Stored data:
= = =
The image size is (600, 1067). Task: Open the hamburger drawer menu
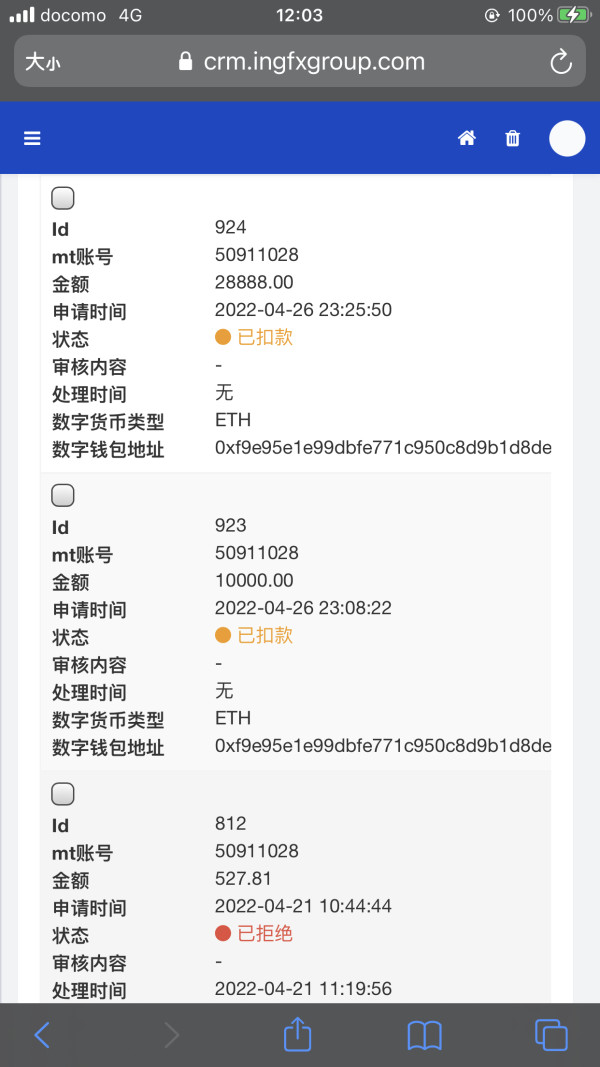pyautogui.click(x=32, y=138)
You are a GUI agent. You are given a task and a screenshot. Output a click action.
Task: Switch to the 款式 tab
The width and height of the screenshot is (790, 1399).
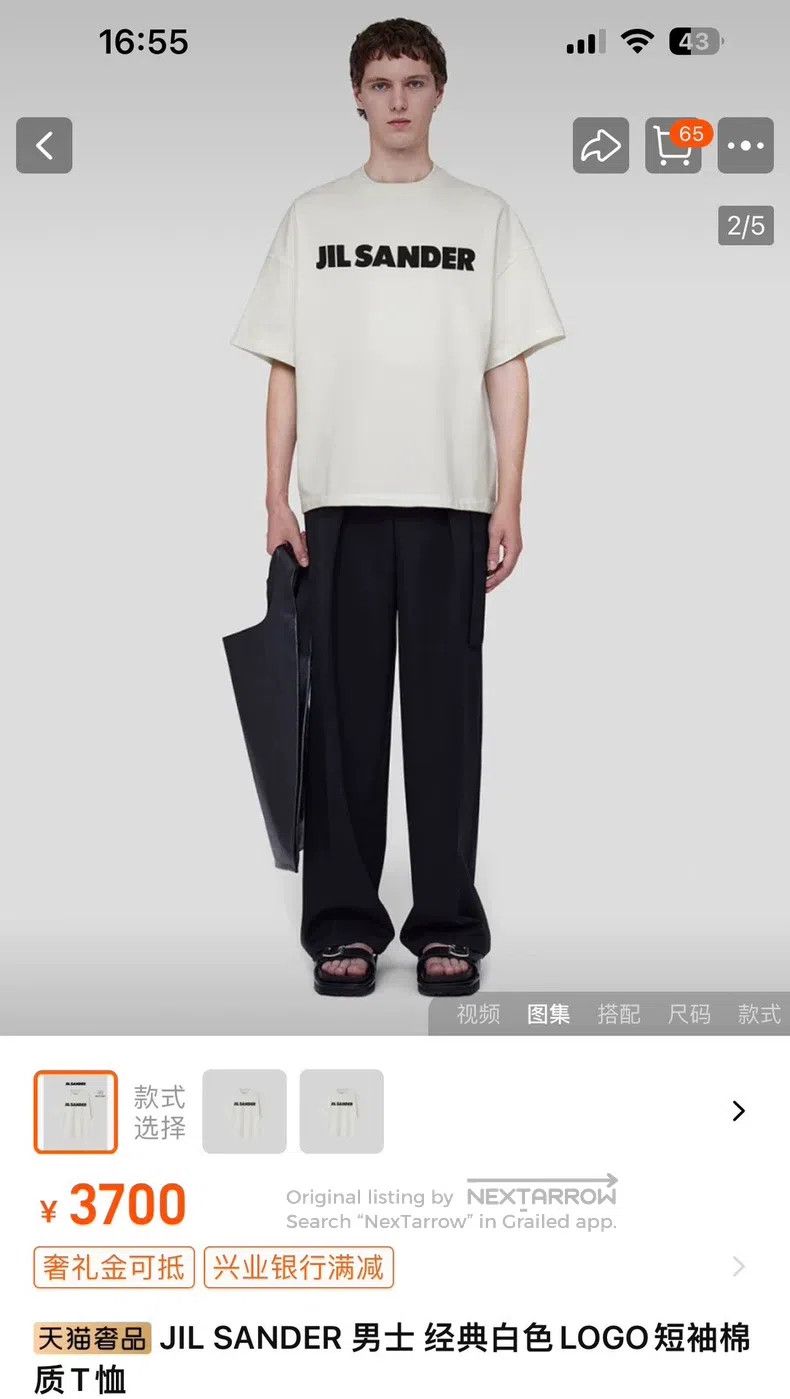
= = =
> [OBJECTIVE]
Recast every line of the records above as a Markdown table with the columns "Row" and "Line," numbering the rows and leaving out blank lines. Omit the pictures.

> [CORRECT OUTPUT]
| Row | Line |
|---|---|
| 1 | The image size is (600, 1067). Task: Open the hamburger drawer menu |
| 2 | pyautogui.click(x=32, y=138) |
| 3 | You are a GUI agent. You are given a task and a screenshot. Output a click action. |
| 4 | Task: Switch to the 款式 tab |
| 5 | The width and height of the screenshot is (790, 1399). |